### 課題の指示
下にあるパンブリエの紹介文の「まず浮かぶのは、フレンチやイ」から「んなにいらっしゃらないかと)」までを、「大型パン」を「大きなパン」に変えて書き直してください。

### 抜粋
++++

パンオタクが選ぶ福岡パン

キレイな切り込みが生み出す絶妙な食感。iruaruの「パンブリエ」【久留米市】

福岡で10年以上パンブログを続け、2020年には城南区別府にパン喫茶をオープンさせた「pantiki」さん。毎日をリープアップしてくれる福岡のパンを、「ひとぱん入魂」の気持ちで1つずつご紹介いただくこちらの連載。23回目の今回は、福岡県久留米市にある、iruaruさんの「パンブリエ」です。

カットした方が美味しいものと、かぶりついた方が美味しいものってあるよね。というハナシ。

そのままガブリ!の最たるは、ハンバーガーでしょう。あれを、ナイフとフォークでちまちまカットなんてしてちゃぁ美味しさも半減致しますよ。どんなに食べ難くても、かぶりつくべーし!というのが持論です。

そして、その対局にある、『カットして、一口ずつ口に運んで食べる方が美味しい』もの。

まず浮かぶのは、フレンチやイタリアンの美しいひと皿です。そのいでたちを愛でることなく、箸で摘んでガブリ!とひと口で食べられた暁には、シェフ、泣いちゃうかもしれませんよ。

では、パンはどうでしょう?

基本的には、大型パンはスライスして、そのスライスを口に運びます。(直径30㎝の大型パンをそのまま齧る方はそんなにいらっしゃらないかと)

ですがこれは、『カットしたひと口ぶん』を口に運ぶというイメージとは違いますよね。小型のパンで、カットしてしみじみと味わいたいもの、、、。

筆者にとってのそんなパン、いろいろ浮かんだんですが、(カヌレとか、4分の1くらいに切って食べるのが好きです)

今回ご紹介するのが、フランスの伝統的なパン「パンブリエ」です。

キレイな切り込みが入った見た目も魅力的なパン。

++++

### データ一覧
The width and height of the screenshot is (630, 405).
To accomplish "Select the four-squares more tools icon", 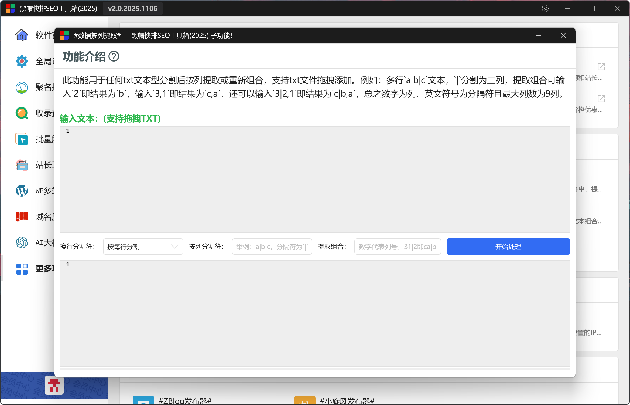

++++

### 解答
まず浮かぶのは、フレンチやイタリアンの美しいひと皿です。そのいでたちを愛でることなく、箸で摘んでガブリ!とひと口で食べられた暁には、シェフ、泣いちゃうかもしれませんよ。

では、パンはどうでしょう?

基本的には、大きなパンはスライスして、そのスライスを口に運びます。(直径30㎝の大きなパンをそのまま齧る方はそんなにいらっしゃらないかと)